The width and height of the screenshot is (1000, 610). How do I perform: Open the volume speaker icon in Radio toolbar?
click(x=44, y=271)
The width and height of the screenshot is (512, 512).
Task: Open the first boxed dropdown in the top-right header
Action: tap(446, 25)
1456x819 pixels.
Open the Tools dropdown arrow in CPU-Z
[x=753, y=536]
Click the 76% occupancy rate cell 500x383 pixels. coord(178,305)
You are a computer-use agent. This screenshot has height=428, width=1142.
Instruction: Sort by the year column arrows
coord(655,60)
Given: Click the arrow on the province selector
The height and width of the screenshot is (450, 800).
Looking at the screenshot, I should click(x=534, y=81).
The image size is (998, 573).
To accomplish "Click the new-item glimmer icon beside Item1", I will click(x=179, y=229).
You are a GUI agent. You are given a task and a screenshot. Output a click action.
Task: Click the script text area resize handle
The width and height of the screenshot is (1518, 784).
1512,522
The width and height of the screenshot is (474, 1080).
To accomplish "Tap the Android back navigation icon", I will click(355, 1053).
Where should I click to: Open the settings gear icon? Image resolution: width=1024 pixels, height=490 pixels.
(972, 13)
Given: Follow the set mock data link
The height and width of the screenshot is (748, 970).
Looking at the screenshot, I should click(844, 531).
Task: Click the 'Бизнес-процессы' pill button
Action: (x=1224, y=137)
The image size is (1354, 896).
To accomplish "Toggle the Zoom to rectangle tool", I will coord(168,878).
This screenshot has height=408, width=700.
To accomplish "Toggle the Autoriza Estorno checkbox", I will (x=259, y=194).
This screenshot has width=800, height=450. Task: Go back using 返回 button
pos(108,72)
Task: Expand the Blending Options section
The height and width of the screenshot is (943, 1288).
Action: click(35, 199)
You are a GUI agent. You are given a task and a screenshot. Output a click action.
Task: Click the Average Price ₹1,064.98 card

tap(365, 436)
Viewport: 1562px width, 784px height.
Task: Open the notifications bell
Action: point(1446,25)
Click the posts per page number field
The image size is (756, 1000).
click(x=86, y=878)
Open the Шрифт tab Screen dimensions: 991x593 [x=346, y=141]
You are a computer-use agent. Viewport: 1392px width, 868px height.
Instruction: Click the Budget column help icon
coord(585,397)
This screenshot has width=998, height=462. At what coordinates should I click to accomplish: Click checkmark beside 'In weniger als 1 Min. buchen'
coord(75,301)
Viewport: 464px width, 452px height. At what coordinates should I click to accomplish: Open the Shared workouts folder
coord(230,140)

TASK STATEMENT
Gather every line of the material above that contains the word "Viewport", matching its capitalization exactly.

OUTPUT OF THE EXERCISE
Viewport: 1562px width, 784px height.
You are a computer-use agent. Viewport: 1392px width, 868px height.
Viewport: 464px width, 452px height. At what coordinates should I click to accomplish: Open the Shared workouts folder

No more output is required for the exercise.